Otherwise, you’re not using automation, you’re just layering complexity on top of broken processes.

 

The chatbot myth: why surface-level AI doesn’t scale

A lot of the AI tooling we see in CX is still built around the idea of “deflection.” The goal is to intercept tickets and reduce the human workload, which is a fine idea in theory. But deflection without resolution is just rerouting frustration.

 

If a customer asks about their missing order and your bot offers tracking info from three weeks ago, they’re not going to thank you for the automation. They’re going to leave.

 

Real AI doesn’t just interact, it acts. It updates accounts, triggers workflows, pulls real data, flags edge cases, and learns from feedback. And it does it while sounding like your brand, not a slightly smug IVR script.

 

So what does real AI in CX actually require?

Let’s break it down. To be transformative, not performative, AI in CX needs:

 

1. Context

AI that forgets everything as soon as the chat ends isn’t helpful. At a minimum, it needs access to the customer’s history, ticket behavior, subscription status, sentiment trajectory, and the actions they’ve already taken.

 

2. Integration

It should plug into your ecommerce stack (Shopify, Klaviyo, etc.), your ticketing system, your subscriptions, your inventory, and more. Not through brittle, custom-built middleware, but natively, and with full context.

 

3. Memory and continuity

If a customer has opened three tickets this month and paused their subscription last week, that should inform how the AI interacts with them. This isn’t advanced personalization, it’s basic empathy, at scale.

 

4. Customizability

You need to be able to define what your AI agents say, how they say it, what actions they’re allowed to take, and how they handle risk scenarios. “AI voice” should never override your brand voice.

 

5. Feedback loops

If AI makes decisions, you should be able to review them, measure their performance, and tune them over time. Whether through sentiment scoring, human-in-the-loop QA, or automated auditing, you need a path to continuous improvement.

 

6. Support for the whole org

AI shouldn’t just be for your chat widget. It should help agents handle tickets faster, give managers insights into policy effectiveness, and give analysts trend data to improve workflows.

 

Real transformation happens when AI isn’t just a tool, it’s part of the system

The companies that are truly using AI to transform their CX aren’t doing it with chatbots alone. They’re building (or buying) intelligent platforms that act as an extension of their support team, automating resolution, not just replies.

 

They’re not just looking at how many tickets they can deflect.
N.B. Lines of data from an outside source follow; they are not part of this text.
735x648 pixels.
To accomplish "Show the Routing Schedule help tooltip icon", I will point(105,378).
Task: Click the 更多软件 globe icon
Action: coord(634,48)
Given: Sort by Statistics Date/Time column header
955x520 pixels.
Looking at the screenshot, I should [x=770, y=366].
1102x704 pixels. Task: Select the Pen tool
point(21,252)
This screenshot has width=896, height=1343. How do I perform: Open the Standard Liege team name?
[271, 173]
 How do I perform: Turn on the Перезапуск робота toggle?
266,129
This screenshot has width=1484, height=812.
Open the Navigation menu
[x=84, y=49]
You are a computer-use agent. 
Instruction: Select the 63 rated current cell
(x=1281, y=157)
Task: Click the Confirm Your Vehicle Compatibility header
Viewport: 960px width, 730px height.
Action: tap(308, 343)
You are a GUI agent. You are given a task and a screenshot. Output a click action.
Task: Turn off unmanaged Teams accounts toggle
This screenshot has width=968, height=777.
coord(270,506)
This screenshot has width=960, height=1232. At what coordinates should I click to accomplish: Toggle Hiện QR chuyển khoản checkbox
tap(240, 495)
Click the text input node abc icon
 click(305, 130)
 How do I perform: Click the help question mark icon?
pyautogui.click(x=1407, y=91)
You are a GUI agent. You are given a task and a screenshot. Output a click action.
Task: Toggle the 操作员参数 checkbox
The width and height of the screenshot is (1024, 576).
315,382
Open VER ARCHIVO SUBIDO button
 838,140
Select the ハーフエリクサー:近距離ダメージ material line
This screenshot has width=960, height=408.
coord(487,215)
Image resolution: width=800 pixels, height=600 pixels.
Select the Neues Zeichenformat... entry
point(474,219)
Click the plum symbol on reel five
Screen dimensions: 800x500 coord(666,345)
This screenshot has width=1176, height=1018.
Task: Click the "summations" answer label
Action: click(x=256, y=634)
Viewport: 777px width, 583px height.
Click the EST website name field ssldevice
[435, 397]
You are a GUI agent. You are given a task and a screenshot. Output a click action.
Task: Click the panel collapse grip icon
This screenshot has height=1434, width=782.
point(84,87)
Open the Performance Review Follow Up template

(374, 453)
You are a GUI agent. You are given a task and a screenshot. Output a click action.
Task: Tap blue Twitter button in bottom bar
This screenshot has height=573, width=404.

They’re asking:

 

  • Which types of customer moments are leading to churn?
  • Where are our agents wasting time that could be automated?
  • How can we better segment experiences based on customer value, behavior, and channel?
  • What repeatable actions could be owned by AI, freeing agents for the complex stuff?
 

And most importantly: how do we make this sustainable—not just shiny?

 

Final thoughts: dabbling is easy. Transformation takes intent.

It’s okay to start small. But if your AI journey stops at a chatbot that only knows how to say “Hi, how can I help?”, you’re not transforming anything, you’re just automating disappointment.

 

CX leaders don’t need more bots. They need systems that learn, act, and scale.

 

If you want AI to be more than a buzzword in your next board meeting, it has to be more than a widget in your help center.